## EXERCISE 1
In the annual report on muscle fat combustion, which muscle protein involved in mitochondrial fatty acid metabolism carries the disruptive genetic polymorphism the researchers will study in human subjects?
## EXERCISE 2
Resume the annual report on muscle fat combustion, starting right after its last sentence.

## DOCUMENT TEXT
++++++++++++++++++++
2013 Annual Report
1a.Objectives (from AD-416):
Poor muscle fat combustion is a hallmark of reduced insulin sensitivity, pre-diabetes, and propensity toward development of type 2 diabetes mellitus. Identifying persons who display this phenotype, however, has been difficult and requires in-depth specialized and costly clinical evaluation (i.e., muscle biopsies, analysis of blood parameters across the muscle bed using dual catheterization). The lack of a facile, inexpensive technique to characterize muscle fat utilization hinders strategies to optimally apply nutritional and physical activity regimens to thwart insulin resistance and diabetes, since markers are unavailable to identify at-risk persons who may benefit most from said interventions, and to use in order to track efficacy of the interventions. Our objective is to identify blood metabolites or metabolite signatures reflective of skeletal muscle fat combustion, and to test whether said patterns shift in response to a diet and exercise regimen in overweight to obese persons.
1b.Approach (from AD-416):
We will use unique organelle (mitochondria), cell, and animal models which display altered muscle fat utilization to derive biofluids that will be tested using state-of-the-art metabolomics technologies--these studies will identify specific metabolites or metabolite signatures reflective of fat combustion in this tissue. In addition, we will analyze the plasma of human subjects who display a disruptive genetic polymorphism in a muscle protein involved in mitochondrial fatty acid metabolism (UCP3) to assess whether metabolomic patterns differ from people without the polymorphism. Finally, we will evaluate whether overweight to obese persons with insulin resistance have plasma metabolite patterns reflective of poor muscle fat burning, and test whether a diet and exercise intervention strategy normalizes these patterns concurrent with improvements in insulin action.
++++++++++++++++++++
## INPUT DATA
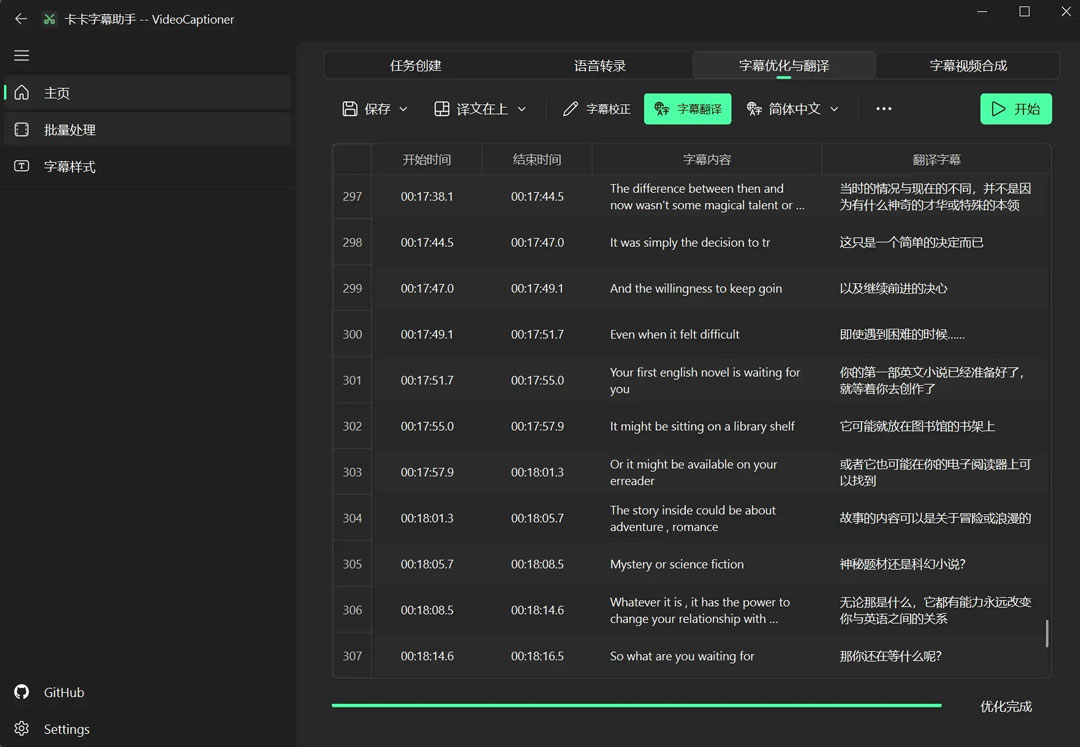1080x747 pixels.
Task: Switch to the 语音转录 tab
Action: coord(600,66)
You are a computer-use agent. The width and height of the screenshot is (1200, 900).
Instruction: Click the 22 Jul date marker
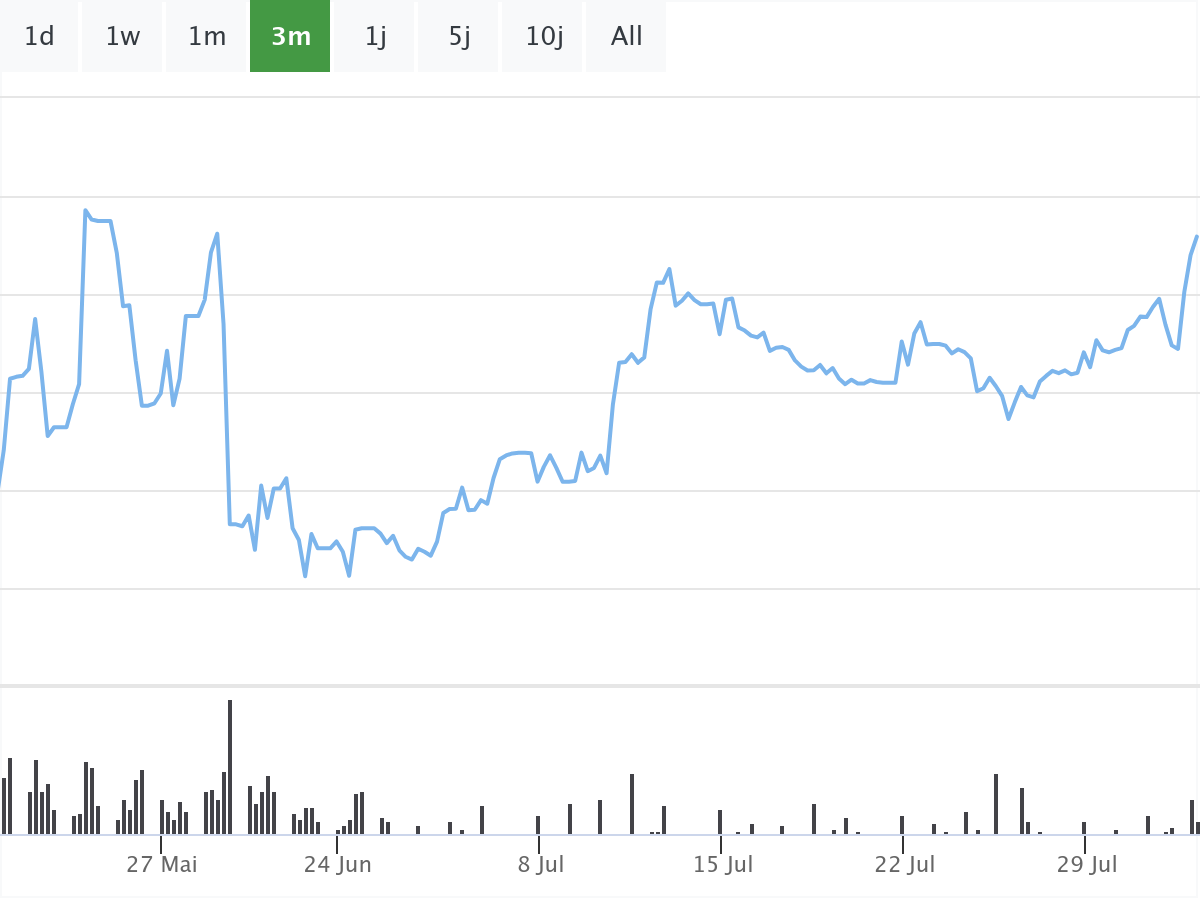tap(904, 864)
++++++++++++++++++++
## EXERCISE RESPONSE 1
UCP3

## EXERCISE RESPONSE 2
This research relates to objective 3 of the inhouse project, “Determine mechanisms underlying the regulation of body weight and disorders associated with obesity, by examining hormonal, neuronal, and metabolite pathways linking adipose and non-adipose tissues, and characterizing tissue-specific inflammation in humans, cells, and animal models". Blood plasma metabolite profiling and data analysis (metabolomics) were completed for studies assessing the impact of weight loss, improved fitness and insulin sensitivity in humans. Unique metabolite profiles were identified that mark these physiological changes, and new analyses are underway to determine if an exercise bout alters the metabolome. This project has reached its maximum 5 year term and will be extended under a new project to which began August 1, 2013, 5306-51530-019-84I.